Home/ Questions/Q 1057915
In Process

The Archive Base Latest Questions

Editorial Team
  • 0
Asked: 2026-05-16T17:56:42+00:00

This is sort of a two part question. I’m building a flash image viewer

  • 0

This is sort of a two part question. I’m building a flash image viewer to be a portable age-restricted module (violent video games). Basically, it will load any number of images from a CDN and require the user to enter their birthday before viewing it. Simple stuff. The problem is that, per company policy, we can’t allow those images to be directly accessible by any means of sniffing (eg, watching your Resources/Net tab in Webkit/Firebug, or watching XHR if we loaded them that way). So, I’d like to get your opinions about the best way to approach this.

At first I thought to have a server-side script that loads the image (eg via PHP) by passing a var that can be decrypted but with a dynamic salt, eg, using a method that is very unlikely to be discovered (for example, having the salt be embedded throughout the string), but that defeats the purpose of the CDN as all requests would be geolocated to the server.

Then I thought that loading the images via sockets would be a good solution, however, I’m having trouble converting the binary image (after removing the response headers) to a Bitmap.

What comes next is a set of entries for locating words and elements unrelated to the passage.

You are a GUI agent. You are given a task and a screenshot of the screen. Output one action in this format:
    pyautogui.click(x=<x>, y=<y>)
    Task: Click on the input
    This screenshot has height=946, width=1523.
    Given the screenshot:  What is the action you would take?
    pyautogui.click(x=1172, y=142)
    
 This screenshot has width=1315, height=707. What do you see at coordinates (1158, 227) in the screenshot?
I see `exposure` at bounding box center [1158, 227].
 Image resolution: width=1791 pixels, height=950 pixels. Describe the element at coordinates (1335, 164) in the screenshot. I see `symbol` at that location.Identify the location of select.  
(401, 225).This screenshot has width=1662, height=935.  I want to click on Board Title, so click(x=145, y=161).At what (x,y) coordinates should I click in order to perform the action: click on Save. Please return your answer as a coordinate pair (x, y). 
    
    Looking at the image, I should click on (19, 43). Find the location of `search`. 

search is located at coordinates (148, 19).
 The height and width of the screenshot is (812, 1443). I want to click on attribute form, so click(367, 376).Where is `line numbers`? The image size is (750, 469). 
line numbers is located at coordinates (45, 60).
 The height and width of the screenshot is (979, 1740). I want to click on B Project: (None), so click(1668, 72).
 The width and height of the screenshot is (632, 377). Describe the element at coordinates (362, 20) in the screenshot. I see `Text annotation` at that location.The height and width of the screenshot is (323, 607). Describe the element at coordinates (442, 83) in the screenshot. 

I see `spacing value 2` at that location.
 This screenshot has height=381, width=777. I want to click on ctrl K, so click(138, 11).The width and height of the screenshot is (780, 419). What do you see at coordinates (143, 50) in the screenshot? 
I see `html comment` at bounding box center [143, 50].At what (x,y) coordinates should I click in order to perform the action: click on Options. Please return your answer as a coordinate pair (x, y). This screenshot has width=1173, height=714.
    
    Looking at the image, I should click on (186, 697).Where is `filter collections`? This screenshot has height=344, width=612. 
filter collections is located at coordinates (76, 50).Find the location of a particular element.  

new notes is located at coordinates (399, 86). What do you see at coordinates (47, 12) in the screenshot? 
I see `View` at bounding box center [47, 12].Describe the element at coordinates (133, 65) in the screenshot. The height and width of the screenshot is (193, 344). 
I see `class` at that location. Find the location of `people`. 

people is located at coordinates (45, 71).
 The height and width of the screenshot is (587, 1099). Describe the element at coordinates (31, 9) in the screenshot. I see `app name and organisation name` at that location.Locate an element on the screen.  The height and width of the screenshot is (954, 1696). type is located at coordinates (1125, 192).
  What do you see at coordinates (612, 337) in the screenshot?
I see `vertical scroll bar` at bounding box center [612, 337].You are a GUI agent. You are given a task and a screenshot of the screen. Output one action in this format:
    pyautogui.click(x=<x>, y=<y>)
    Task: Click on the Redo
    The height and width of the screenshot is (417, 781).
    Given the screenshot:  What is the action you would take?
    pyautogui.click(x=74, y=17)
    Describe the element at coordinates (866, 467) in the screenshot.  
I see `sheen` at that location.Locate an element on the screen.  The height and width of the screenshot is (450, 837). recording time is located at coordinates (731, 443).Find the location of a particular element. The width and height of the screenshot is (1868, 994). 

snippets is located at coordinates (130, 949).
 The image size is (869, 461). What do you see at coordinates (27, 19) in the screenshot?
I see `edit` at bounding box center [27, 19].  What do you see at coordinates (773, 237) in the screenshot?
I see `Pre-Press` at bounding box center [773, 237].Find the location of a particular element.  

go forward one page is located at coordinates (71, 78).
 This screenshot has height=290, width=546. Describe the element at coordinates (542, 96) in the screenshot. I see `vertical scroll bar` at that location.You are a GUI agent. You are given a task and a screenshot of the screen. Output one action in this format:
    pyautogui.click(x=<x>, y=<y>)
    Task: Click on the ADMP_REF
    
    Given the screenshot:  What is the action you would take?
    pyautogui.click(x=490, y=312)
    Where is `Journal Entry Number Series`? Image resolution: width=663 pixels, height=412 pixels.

Is there a better way to go about this? I know that realistically it’s impossible to completely prevent the content from being linked to (eg someone could screenshot the flash) but my goal is just to take steps on our side to prevent that from happening by native means. Any thoughts would be appreciated. Below is the socket code (irrelevant parts removed), if that helps any.

package com.std.socket {
    import flash.system.Security;
    import flash.net.Socket;
    import flash.events.*;
    import flash.errors.*;
    import flash.display.Bitmap;
    import flash.display.MovieClip;
    import flash.display.Loader;
    import flash.utils.ByteArray;

    public class SocketRequest {
        private var root:MovieClip;
        private var sock:Socket;
        private var data:ByteArray = new ByteArray();
        private var request:Object = {
            'host': null,
            'port': null,
            'uri': null,
            'callback': null,
            'response_parts': [] };

        public function SocketRequest(root:MovieClip, host:String, port:int, uri:String, callback:Function):void {
            Security.allowDomain('*');
            Security.loadPolicyFile('http://foo.bar/crossdomain.xml');

            this.request.root = root;
            this.request.host = host;
            this.request.port = port;
            this.request.uri = uri;

            this.sock = new Socket();
            this.sock.addEventListener(Event.CONNECT, this.evt_socketConnect);
            this.sock.addEventListener(Event.CLOSE, this.evt_socketClose);
            this.sock.addEventListener(ProgressEvent.SOCKET_DATA, this.evt_socketResponse);
            this.sock.connect(this.request.host, this.request.port);
        }

        private function evt_socketConnect(evt:Event):void {
            // Send the request headers
            this.sock.writeUTFBytes('GET ' + this.request.uri + " HTTP/1.1\n");
            this.sock.writeUTFBytes('Host: ' + this.request.host + ':' + this.request.port + "\n\n");
        }

        private function evt_socketClose(evt:Event):void {
            // Since this is an image, just split on header \r\n and get the last member 
            var response:Array = this.request.response_parts.join('').split("\r\n");
            var body:String = response[response.length - 1];
            var loader = new Loader();
            var ba:ByteArray = new ByteArray();
            var mc:MovieClip = new MovieClip();

            this.data.writeMultiByte(body, 'utf-8');

            loader.loadBytes(this.data);
            mc.addChild(loader);

            // Pass the resulting MovieClip back to the caller
            if(typeof(this.request.callback) == 'function')
                this.request.callback.apply(this.request.root, [mc])
        }

        private function evt_socketResponse(evt:ProgressEvent):void {
            if(!this.sock.bytesAvailable)
                return;
            this.request.response_parts.push(this.sock.readUTFBytes(this.sock.bytesAvailable));
        }
    }
}

As I’m writing I’m thinking that in SocketRequest::evt_socketResponse(), the this.sock.readUTFBytes() bit should really be:

this.request.response_parts.push(this.sock.readBytes(this.data, this.data.length, evt.bytesLoaded));

and then remove the headers from this.data, but TBH I’m not super ByteArray-savvy. Does anyone have any thoughts?

Share

Leave an answer

You must login to add an answer.

Need An Account,

1 Answer

  1. Editorial Team

    A couple of things look wrong with your code.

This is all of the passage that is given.